HILPDA uncouples lipid storage in adipose tissue macrophages from inflammation and metabolic dysregulation

Obesity leads to a state of chronic low-grade inflammation that features the accumulation of lipid laden macrophages in adipose tissue. Here, we determined the role of lipid accumulation in macrophages in the development of obesity-induced adipose tissue inflammation and associated metabolic disturbances via modulation of the Hilpda gene. Hilpda was identified in a screen for obesity-induced genes in adipose tissue macrophages that are also upregulated by lipid loading. For further studies we used mice with myeloid-specific deletion of Hilpda (HilpdaΔMΦ), together with littermate controls (Hilpdaflox/flox).

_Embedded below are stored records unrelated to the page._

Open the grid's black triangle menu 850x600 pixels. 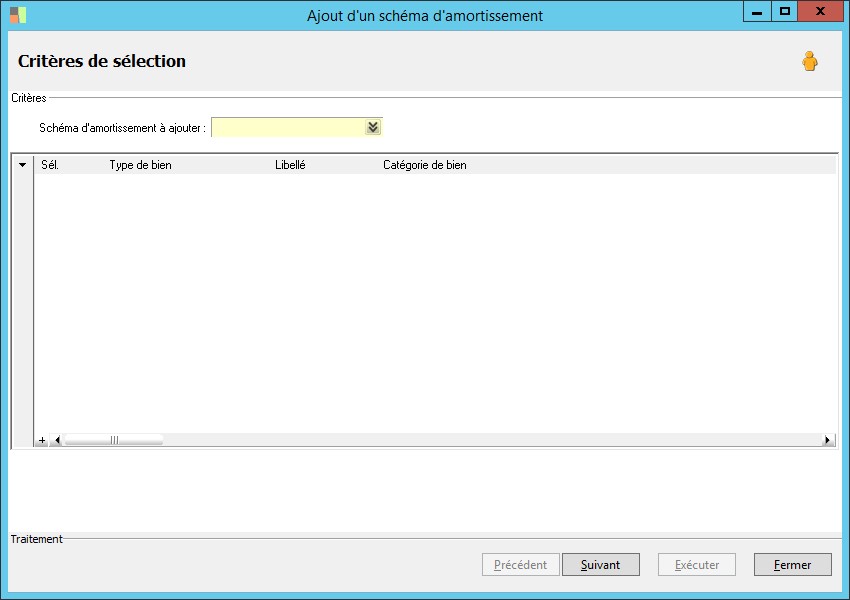(x=22, y=165)
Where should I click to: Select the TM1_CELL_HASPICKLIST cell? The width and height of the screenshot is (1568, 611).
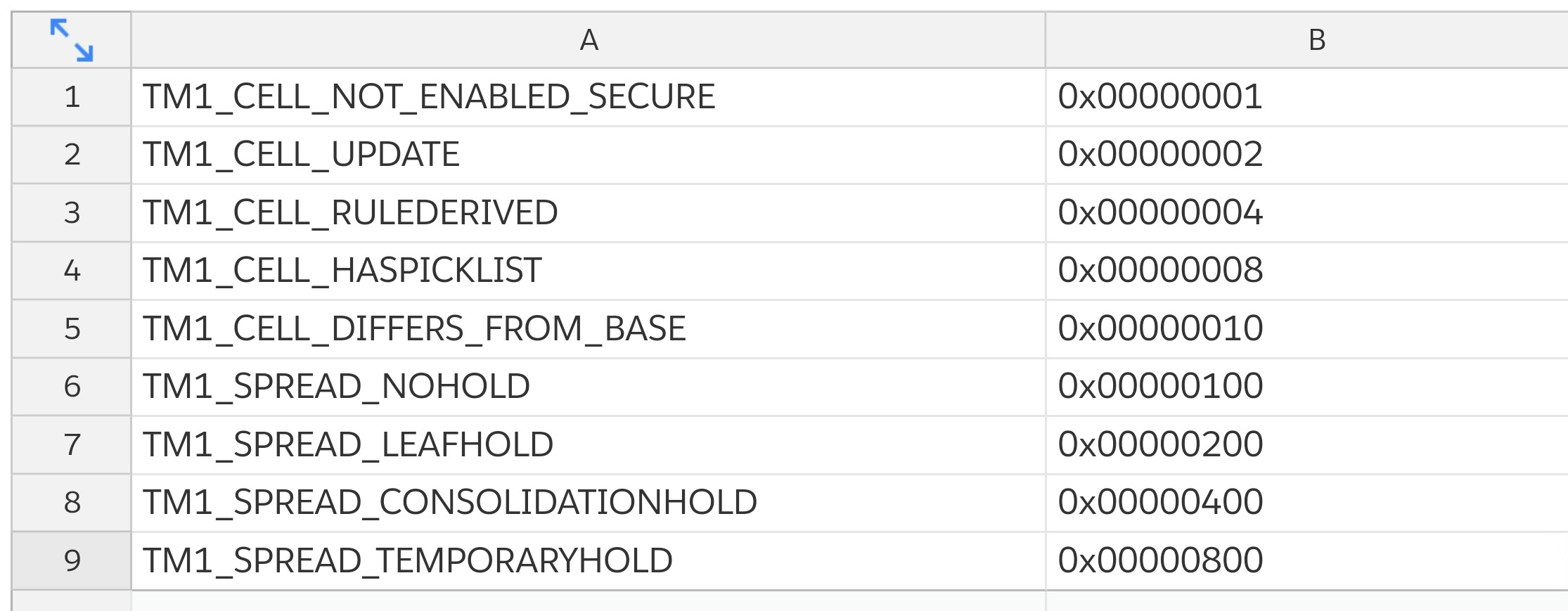tap(589, 271)
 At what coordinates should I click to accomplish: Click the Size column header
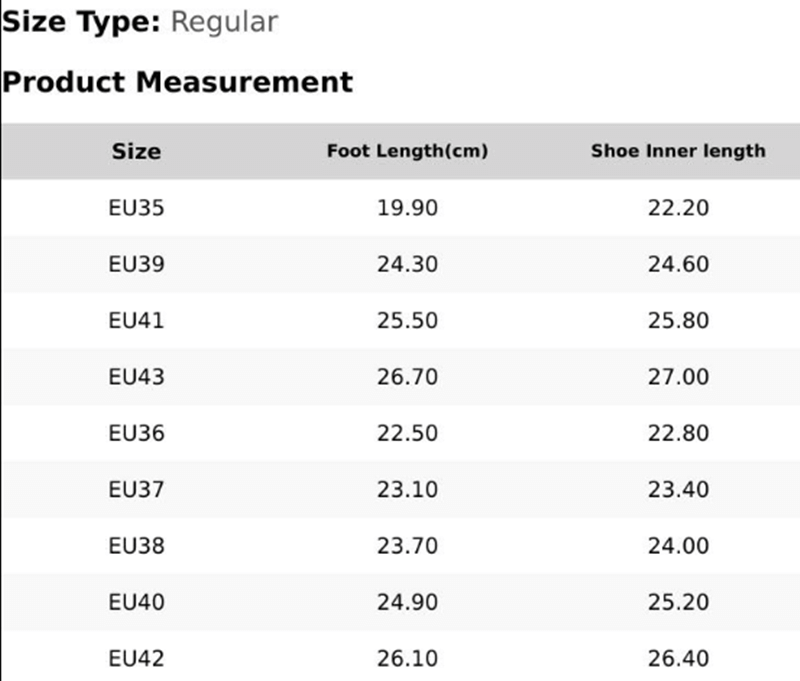click(x=136, y=152)
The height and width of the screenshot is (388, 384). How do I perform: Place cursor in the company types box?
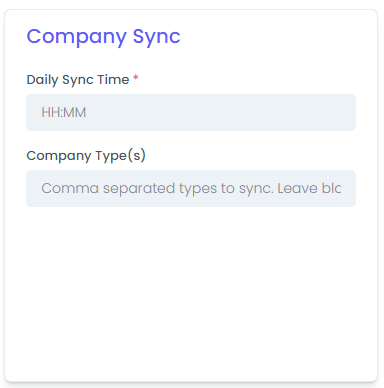tap(191, 188)
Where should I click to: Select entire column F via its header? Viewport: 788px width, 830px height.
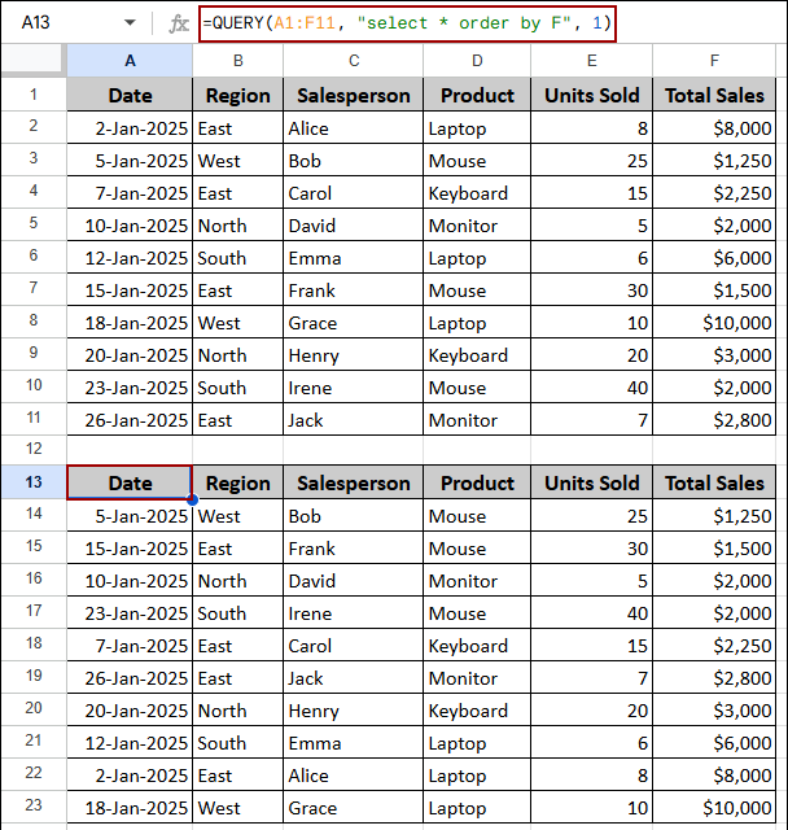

Deficiency of Hilpda in bone marrow-derived macrophages markedly reduced the intracellular levels of triglycerides and other major lipid species, as well as the accumulation of fluorescently-labeled fatty acids into lipid droplets, while fatty acid uptake remained unaffected. The elevated lipid storage in Hilpda-deficient macrophages could be almost completely abolished by inhibition of ATGL and was associated with a marked increase in oxidative metabolism. In diet-induced obese mice, Hilpda deficiency, despite markedly reducing lipid storage in adipose tissue macrophages, did not alter cytokine release by adipose tissue macrophages, the percentage of various immune cells in adipose tissue, inflammatory gene expression in adipose tissue, and cytokine release by adipose tissue explants. In addition, glucose tolerance and other metabolic parameters were not affected. We conclude that HILPDA is a lipid-induced physiological inhibitor of ATGL-mediated lipolysis in macrophages. In obesity, HILPDA uncouples lipid storage in adipose tissue macrophages from inflammation and metabolic dysregulation. Overall, our data question the importance of excessive lipid storage in adipose tissue macrophages in obesity-induced inflammation and metabolic dysregulation.